The accumulation of amyloid-β protein (Aβ) and tau in the brain is a major pathological change related to Alzheimer's disease. We have continued to develop Extracorporeal Blood Aβ Removal Systems (E-BARS) as a method for enhancing Aβ clearance from the brain. Our previous report revealed that dialyzers effectively remove blood Aβ and evoke large Aβ influxes into the blood, resulting in a decrease in brain Aβ accumulation after initiating hemodialysis, and that patients who underwent hemodialysis had lower brain Aβ accumulation than those who did not. Here, plasma total tau concentrations from 30 patients undergoing hemodialysis were measured using an ultrasensitive immunoassay and compared to those from 11 age-matched controls.
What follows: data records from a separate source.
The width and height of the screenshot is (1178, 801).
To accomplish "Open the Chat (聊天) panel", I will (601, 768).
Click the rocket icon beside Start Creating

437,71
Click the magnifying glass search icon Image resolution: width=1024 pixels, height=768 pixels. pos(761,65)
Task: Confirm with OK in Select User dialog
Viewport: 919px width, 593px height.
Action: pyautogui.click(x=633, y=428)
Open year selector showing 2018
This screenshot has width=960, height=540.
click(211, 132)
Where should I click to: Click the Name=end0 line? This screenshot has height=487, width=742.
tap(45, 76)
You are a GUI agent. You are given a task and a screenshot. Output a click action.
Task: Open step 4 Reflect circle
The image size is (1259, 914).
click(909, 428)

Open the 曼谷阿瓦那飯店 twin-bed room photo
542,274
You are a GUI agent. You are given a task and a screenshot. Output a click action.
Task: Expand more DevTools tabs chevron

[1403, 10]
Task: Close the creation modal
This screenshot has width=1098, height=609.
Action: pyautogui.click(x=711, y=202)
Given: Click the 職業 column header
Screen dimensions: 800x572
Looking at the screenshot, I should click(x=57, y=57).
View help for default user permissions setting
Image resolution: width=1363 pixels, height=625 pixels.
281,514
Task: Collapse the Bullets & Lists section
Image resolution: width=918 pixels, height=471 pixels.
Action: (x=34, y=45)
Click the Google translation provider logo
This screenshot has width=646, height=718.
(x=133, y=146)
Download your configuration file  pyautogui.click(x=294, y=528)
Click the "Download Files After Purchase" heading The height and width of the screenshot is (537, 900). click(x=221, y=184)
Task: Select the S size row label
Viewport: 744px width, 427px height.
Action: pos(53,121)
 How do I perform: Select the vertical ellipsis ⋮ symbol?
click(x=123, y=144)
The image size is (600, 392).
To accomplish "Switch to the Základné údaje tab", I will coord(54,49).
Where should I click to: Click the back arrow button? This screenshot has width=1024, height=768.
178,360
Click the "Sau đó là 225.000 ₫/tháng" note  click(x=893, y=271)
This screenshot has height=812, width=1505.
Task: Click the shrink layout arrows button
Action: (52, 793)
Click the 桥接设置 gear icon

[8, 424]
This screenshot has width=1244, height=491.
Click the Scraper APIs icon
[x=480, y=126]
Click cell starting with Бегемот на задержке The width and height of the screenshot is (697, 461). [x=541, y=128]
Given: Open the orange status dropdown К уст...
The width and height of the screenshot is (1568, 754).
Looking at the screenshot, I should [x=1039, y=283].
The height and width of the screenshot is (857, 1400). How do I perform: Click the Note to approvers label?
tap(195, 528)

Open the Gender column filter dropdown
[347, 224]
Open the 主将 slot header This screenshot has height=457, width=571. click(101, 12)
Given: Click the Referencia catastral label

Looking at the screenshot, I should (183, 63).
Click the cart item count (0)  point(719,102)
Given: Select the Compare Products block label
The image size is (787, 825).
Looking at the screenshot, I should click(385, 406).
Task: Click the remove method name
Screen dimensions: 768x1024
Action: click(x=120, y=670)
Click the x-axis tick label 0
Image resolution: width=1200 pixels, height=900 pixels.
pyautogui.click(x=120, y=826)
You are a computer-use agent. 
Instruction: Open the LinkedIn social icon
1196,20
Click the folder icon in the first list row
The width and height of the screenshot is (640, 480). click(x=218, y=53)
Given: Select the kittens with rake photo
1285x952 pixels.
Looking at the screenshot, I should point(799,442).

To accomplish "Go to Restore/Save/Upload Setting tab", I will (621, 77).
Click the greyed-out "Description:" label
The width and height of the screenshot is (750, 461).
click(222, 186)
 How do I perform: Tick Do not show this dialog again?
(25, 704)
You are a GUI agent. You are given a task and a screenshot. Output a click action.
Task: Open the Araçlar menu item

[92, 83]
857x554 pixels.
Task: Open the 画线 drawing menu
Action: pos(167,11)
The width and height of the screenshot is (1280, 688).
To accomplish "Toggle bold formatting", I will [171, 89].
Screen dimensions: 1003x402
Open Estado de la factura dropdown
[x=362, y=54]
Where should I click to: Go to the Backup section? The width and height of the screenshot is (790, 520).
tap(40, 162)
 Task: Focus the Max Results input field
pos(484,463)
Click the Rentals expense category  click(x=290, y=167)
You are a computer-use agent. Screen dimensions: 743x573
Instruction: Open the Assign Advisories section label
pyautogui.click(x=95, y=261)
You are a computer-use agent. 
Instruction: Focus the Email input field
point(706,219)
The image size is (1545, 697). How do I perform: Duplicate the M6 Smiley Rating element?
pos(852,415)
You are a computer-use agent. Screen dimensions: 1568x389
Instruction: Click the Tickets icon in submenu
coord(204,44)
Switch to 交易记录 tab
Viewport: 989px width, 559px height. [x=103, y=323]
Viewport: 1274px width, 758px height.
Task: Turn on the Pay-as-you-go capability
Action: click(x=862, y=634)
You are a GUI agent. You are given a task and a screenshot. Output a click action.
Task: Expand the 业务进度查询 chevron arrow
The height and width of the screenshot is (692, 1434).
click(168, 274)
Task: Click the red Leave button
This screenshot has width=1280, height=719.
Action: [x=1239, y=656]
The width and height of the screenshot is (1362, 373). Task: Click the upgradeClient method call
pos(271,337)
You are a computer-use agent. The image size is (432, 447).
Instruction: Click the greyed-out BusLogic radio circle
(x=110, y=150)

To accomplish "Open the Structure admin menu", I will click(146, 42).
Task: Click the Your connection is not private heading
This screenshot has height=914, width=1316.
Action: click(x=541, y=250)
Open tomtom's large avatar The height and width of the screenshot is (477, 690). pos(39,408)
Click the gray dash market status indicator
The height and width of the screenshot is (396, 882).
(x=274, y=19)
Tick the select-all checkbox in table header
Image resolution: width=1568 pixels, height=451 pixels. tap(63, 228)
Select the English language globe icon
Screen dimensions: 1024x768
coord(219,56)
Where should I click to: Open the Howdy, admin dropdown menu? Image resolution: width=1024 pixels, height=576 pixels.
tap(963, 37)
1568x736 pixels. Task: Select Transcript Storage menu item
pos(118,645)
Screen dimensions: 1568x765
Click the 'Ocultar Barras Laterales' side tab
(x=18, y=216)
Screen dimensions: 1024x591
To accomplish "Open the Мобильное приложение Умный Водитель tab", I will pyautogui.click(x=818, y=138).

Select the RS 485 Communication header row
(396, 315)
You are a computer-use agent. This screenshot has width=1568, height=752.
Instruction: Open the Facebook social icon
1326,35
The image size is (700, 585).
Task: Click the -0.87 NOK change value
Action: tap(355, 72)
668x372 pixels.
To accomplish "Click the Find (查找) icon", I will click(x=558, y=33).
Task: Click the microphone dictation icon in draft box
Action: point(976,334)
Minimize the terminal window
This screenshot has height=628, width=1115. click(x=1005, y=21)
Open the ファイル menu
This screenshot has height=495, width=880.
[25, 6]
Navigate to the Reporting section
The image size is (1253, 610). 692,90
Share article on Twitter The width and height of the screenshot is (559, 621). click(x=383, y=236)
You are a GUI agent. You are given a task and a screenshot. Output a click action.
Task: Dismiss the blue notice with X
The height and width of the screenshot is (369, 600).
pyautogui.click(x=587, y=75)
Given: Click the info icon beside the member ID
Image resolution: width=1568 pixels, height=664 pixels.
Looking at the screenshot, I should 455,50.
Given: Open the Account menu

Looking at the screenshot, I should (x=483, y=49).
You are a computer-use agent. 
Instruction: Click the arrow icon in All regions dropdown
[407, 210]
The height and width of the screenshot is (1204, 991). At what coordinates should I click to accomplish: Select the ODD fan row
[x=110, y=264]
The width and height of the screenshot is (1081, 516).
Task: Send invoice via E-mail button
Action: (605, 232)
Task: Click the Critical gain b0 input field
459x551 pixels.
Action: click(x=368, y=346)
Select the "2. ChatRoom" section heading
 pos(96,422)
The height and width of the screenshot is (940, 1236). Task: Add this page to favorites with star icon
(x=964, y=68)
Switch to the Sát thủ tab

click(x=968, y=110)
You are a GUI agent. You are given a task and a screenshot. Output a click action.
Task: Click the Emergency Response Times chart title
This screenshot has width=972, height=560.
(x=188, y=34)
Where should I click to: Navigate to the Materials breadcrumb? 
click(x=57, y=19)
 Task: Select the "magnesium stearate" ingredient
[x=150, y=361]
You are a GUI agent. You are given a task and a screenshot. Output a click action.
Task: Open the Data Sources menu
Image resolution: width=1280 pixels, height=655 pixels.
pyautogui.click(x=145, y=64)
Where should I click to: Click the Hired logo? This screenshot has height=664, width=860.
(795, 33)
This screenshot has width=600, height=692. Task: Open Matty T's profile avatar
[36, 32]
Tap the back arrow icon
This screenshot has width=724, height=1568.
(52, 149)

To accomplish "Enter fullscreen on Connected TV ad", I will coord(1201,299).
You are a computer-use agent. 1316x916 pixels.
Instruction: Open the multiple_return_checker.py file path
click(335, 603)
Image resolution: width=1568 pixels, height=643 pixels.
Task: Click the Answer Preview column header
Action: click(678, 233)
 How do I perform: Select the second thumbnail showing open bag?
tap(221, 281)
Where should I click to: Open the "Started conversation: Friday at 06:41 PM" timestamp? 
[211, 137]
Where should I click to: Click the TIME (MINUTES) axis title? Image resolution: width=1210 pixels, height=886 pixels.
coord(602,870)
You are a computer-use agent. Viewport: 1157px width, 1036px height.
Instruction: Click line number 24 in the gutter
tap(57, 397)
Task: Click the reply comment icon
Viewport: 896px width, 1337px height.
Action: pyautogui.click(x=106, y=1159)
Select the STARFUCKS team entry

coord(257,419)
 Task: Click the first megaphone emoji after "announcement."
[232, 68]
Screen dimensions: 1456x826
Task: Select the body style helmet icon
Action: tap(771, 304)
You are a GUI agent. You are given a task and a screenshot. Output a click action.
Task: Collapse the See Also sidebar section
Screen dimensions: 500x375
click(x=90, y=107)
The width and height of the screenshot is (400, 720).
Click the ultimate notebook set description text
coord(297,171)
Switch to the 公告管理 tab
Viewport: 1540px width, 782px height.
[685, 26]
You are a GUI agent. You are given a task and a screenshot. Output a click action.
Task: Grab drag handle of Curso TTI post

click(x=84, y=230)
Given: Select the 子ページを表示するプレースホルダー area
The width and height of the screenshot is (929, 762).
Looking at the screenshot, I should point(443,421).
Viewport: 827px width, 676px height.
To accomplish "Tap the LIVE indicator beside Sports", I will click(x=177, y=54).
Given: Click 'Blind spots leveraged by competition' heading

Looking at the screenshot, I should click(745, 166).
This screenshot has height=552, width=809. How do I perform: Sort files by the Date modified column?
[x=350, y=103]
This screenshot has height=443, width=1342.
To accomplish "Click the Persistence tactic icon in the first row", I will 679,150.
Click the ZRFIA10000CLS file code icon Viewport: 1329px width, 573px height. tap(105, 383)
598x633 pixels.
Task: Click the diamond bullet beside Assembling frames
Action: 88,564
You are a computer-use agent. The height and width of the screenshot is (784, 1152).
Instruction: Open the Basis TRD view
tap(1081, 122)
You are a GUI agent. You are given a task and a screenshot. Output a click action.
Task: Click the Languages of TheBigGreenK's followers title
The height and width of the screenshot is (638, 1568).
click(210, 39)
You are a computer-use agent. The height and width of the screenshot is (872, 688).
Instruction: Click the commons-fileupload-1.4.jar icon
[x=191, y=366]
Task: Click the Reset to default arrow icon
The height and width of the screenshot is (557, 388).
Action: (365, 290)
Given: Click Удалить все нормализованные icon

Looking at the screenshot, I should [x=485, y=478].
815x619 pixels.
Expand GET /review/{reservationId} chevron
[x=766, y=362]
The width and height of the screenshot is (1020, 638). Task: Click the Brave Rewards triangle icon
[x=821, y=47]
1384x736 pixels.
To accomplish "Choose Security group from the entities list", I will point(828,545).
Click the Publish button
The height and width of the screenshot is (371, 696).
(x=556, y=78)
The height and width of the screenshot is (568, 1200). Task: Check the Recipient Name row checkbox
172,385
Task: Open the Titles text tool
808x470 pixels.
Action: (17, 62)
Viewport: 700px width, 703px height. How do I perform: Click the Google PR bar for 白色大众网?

Plasma total tau concentrations were higher in patients with renal failure regardless of whether they underwent hemodialysis, suggesting the involvement of the kidneys in tau degradation and excretion. Hemodialyzers effectively removed blood Aβ but not extracorporeal blood tau. The influx of tau into the blood was observed at around the 1 h period during hemodialysis sessions. However, the influx amount of tau was far smaller than that of Aβ. Furthermore, histopathological analysis revealed similar, not significantly less, cerebral cortex phosphorylated tau accumulation between the 17 patients who underwent hemodialysis and the 16 age-matched subjects who did not, although both groups showed sparse accumulation. These findings suggest that hemodialysis may induce both tau and Aβ migration into the blood. However, as a therapeutic strategy for Alzheimer's disease, it may only be effective for removing Aβ from the brain.